Requirements ▸
Copy every line of the listing below word for word.

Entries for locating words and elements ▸

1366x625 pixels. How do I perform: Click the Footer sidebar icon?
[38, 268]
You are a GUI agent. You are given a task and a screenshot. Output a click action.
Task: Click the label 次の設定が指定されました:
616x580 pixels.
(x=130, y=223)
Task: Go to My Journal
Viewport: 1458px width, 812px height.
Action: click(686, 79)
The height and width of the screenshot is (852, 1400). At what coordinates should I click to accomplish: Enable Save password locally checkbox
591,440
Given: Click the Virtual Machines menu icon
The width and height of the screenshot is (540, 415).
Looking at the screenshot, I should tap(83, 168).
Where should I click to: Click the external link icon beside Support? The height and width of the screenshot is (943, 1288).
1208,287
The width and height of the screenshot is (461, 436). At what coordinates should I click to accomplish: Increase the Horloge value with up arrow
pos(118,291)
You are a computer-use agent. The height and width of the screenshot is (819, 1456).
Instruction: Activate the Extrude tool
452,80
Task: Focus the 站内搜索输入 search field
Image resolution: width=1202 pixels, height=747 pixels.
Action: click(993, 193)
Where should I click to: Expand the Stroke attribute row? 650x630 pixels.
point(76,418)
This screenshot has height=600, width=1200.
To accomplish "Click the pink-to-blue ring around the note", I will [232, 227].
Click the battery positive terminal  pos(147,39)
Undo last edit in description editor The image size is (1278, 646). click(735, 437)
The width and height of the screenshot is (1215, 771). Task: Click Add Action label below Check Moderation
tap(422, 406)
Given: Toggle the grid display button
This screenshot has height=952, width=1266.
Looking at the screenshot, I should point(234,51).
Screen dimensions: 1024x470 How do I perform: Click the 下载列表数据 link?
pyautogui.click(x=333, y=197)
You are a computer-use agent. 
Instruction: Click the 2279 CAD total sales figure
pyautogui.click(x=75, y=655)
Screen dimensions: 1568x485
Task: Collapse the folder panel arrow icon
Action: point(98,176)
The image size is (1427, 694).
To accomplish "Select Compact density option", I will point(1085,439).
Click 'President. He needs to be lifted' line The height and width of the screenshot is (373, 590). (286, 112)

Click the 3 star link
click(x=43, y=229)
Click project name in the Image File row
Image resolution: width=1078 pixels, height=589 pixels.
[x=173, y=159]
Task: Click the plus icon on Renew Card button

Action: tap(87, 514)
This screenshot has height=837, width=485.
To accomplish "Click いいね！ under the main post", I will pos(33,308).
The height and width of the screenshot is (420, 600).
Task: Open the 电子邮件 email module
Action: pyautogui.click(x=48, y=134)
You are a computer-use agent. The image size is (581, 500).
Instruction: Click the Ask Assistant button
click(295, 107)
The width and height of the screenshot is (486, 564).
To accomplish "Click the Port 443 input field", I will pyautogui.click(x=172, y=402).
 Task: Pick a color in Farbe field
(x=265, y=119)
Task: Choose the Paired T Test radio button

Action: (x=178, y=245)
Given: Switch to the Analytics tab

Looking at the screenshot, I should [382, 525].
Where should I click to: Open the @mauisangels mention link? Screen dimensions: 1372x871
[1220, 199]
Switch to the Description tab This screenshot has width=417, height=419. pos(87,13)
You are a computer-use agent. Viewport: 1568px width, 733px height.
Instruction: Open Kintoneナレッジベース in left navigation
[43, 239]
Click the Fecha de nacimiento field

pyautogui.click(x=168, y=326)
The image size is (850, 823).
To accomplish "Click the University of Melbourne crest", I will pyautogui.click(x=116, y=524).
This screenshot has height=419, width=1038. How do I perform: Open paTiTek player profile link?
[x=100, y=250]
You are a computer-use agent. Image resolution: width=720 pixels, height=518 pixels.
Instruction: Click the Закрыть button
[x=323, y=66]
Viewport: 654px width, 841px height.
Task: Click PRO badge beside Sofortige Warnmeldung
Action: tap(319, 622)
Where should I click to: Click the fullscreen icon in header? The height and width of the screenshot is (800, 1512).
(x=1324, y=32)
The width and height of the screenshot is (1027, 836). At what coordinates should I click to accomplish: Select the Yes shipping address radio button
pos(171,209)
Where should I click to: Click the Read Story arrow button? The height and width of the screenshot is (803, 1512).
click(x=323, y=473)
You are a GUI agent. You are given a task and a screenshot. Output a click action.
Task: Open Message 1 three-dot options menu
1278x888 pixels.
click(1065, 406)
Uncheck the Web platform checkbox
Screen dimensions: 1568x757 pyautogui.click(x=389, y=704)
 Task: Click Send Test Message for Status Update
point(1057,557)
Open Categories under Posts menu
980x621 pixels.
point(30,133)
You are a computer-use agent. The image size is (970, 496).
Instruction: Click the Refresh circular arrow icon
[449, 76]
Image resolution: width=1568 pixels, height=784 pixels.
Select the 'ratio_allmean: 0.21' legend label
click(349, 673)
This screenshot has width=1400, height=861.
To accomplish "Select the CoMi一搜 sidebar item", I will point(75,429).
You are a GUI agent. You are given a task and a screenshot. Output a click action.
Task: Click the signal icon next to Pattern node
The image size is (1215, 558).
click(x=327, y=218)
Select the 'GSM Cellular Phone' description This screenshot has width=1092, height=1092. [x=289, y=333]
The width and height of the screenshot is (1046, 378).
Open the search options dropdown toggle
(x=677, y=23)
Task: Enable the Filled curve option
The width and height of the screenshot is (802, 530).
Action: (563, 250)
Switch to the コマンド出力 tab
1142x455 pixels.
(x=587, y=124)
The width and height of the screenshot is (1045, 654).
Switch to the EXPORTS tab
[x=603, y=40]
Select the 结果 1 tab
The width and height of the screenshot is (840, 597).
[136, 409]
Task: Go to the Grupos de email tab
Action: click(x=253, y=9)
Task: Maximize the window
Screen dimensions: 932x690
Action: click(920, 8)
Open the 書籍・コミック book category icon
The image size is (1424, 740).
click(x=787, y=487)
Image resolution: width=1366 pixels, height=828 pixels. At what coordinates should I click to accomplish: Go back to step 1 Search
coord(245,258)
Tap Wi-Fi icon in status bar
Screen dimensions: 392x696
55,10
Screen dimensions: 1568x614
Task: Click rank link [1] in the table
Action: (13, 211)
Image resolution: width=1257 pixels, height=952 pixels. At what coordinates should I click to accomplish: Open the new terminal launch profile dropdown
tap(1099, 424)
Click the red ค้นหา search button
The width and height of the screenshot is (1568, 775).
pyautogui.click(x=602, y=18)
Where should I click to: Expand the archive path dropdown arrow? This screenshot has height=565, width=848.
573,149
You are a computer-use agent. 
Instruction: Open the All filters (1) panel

Solution to the problem ▸
1366x625 pixels. How do I perform: Click the Footer sidebar icon?
[38, 268]
You are a GUI agent. You are given a task and a screenshot. Output a click action.
Task: Click the label 次の設定が指定されました:
616x580 pixels.
(x=130, y=223)
Task: Go to My Journal
Viewport: 1458px width, 812px height.
Action: click(686, 79)
The height and width of the screenshot is (852, 1400). At what coordinates should I click to accomplish: Enable Save password locally checkbox
591,440
Given: Click the Virtual Machines menu icon
The width and height of the screenshot is (540, 415).
Looking at the screenshot, I should tap(83, 168).
Where should I click to: Click the external link icon beside Support? The height and width of the screenshot is (943, 1288).
1208,287
The width and height of the screenshot is (461, 436). At what coordinates should I click to accomplish: Increase the Horloge value with up arrow
pos(118,291)
You are a computer-use agent. The height and width of the screenshot is (819, 1456).
Instruction: Activate the Extrude tool
452,80
Task: Focus the 站内搜索输入 search field
Image resolution: width=1202 pixels, height=747 pixels.
Action: click(993, 193)
Where should I click to: Expand the Stroke attribute row? 650x630 pixels.
point(76,418)
This screenshot has height=600, width=1200.
To accomplish "Click the pink-to-blue ring around the note", I will [232, 227].
Click the battery positive terminal  pos(147,39)
Undo last edit in description editor The image size is (1278, 646). click(735, 437)
The width and height of the screenshot is (1215, 771). Task: Click Add Action label below Check Moderation
tap(422, 406)
Given: Toggle the grid display button
This screenshot has height=952, width=1266.
Looking at the screenshot, I should point(234,51).
Screen dimensions: 1024x470 How do I perform: Click the 下载列表数据 link?
pyautogui.click(x=333, y=197)
You are a computer-use agent. 
Instruction: Click the 2279 CAD total sales figure
pyautogui.click(x=75, y=655)
Screen dimensions: 1568x485
Task: Collapse the folder panel arrow icon
Action: point(98,176)
The image size is (1427, 694).
To accomplish "Select Compact density option", I will point(1085,439).
Click 'President. He needs to be lifted' line The height and width of the screenshot is (373, 590). (286, 112)

Click the 3 star link
click(x=43, y=229)
Click project name in the Image File row
Image resolution: width=1078 pixels, height=589 pixels.
[x=173, y=159]
Task: Click the plus icon on Renew Card button

Action: tap(87, 514)
This screenshot has height=837, width=485.
To accomplish "Click いいね！ under the main post", I will pos(33,308).
The height and width of the screenshot is (420, 600).
Task: Open the 电子邮件 email module
Action: pyautogui.click(x=48, y=134)
You are a computer-use agent. The image size is (581, 500).
Instruction: Click the Ask Assistant button
click(295, 107)
The width and height of the screenshot is (486, 564).
To accomplish "Click the Port 443 input field", I will pyautogui.click(x=172, y=402).
 Task: Pick a color in Farbe field
(x=265, y=119)
Task: Choose the Paired T Test radio button

Action: (x=178, y=245)
Given: Switch to the Analytics tab

Looking at the screenshot, I should [382, 525].
Where should I click to: Open the @mauisangels mention link? Screen dimensions: 1372x871
[1220, 199]
Switch to the Description tab This screenshot has width=417, height=419. pos(87,13)
You are a computer-use agent. Viewport: 1568px width, 733px height.
Instruction: Open Kintoneナレッジベース in left navigation
[43, 239]
Click the Fecha de nacimiento field

pyautogui.click(x=168, y=326)
The image size is (850, 823).
To accomplish "Click the University of Melbourne crest", I will pyautogui.click(x=116, y=524).
This screenshot has height=419, width=1038. How do I perform: Open paTiTek player profile link?
[x=100, y=250]
You are a computer-use agent. Image resolution: width=720 pixels, height=518 pixels.
Instruction: Click the Закрыть button
[x=323, y=66]
Viewport: 654px width, 841px height.
Task: Click PRO badge beside Sofortige Warnmeldung
Action: tap(319, 622)
Where should I click to: Click the fullscreen icon in header? The height and width of the screenshot is (800, 1512).
(x=1324, y=32)
The width and height of the screenshot is (1027, 836). At what coordinates should I click to accomplish: Select the Yes shipping address radio button
pos(171,209)
Where should I click to: Click the Read Story arrow button? The height and width of the screenshot is (803, 1512).
click(x=323, y=473)
You are a GUI agent. You are given a task and a screenshot. Output a click action.
Task: Open Message 1 three-dot options menu
1278x888 pixels.
click(1065, 406)
Uncheck the Web platform checkbox
Screen dimensions: 1568x757 pyautogui.click(x=389, y=704)
 Task: Click Send Test Message for Status Update
point(1057,557)
Open Categories under Posts menu
980x621 pixels.
point(30,133)
You are a computer-use agent. The image size is (970, 496).
Instruction: Click the Refresh circular arrow icon
[449, 76]
Image resolution: width=1568 pixels, height=784 pixels.
Select the 'ratio_allmean: 0.21' legend label
click(349, 673)
This screenshot has width=1400, height=861.
To accomplish "Select the CoMi一搜 sidebar item", I will point(75,429).
You are a GUI agent. You are given a task and a screenshot. Output a click action.
Task: Click the signal icon next to Pattern node
The image size is (1215, 558).
click(x=327, y=218)
Select the 'GSM Cellular Phone' description This screenshot has width=1092, height=1092. [x=289, y=333]
The width and height of the screenshot is (1046, 378).
Open the search options dropdown toggle
(x=677, y=23)
Task: Enable the Filled curve option
The width and height of the screenshot is (802, 530).
Action: (563, 250)
Switch to the コマンド出力 tab
1142x455 pixels.
(x=587, y=124)
The width and height of the screenshot is (1045, 654).
Switch to the EXPORTS tab
[x=603, y=40]
Select the 结果 1 tab
The width and height of the screenshot is (840, 597).
[136, 409]
Task: Go to the Grupos de email tab
Action: click(x=253, y=9)
Task: Maximize the window
Screen dimensions: 932x690
Action: click(920, 8)
Open the 書籍・コミック book category icon
The image size is (1424, 740).
click(x=787, y=487)
Image resolution: width=1366 pixels, height=828 pixels. At what coordinates should I click to accomplish: Go back to step 1 Search
coord(245,258)
Tap Wi-Fi icon in status bar
Screen dimensions: 392x696
55,10
Screen dimensions: 1568x614
Task: Click rank link [1] in the table
Action: (13, 211)
Image resolution: width=1257 pixels, height=952 pixels. At what coordinates should I click to accomplish: Open the new terminal launch profile dropdown
tap(1099, 424)
Click the red ค้นหา search button
The width and height of the screenshot is (1568, 775).
pyautogui.click(x=602, y=18)
Where should I click to: Expand the archive path dropdown arrow? This screenshot has height=565, width=848.
573,149
You are a computer-use agent. 
Instruction: Open the All filters (1) panel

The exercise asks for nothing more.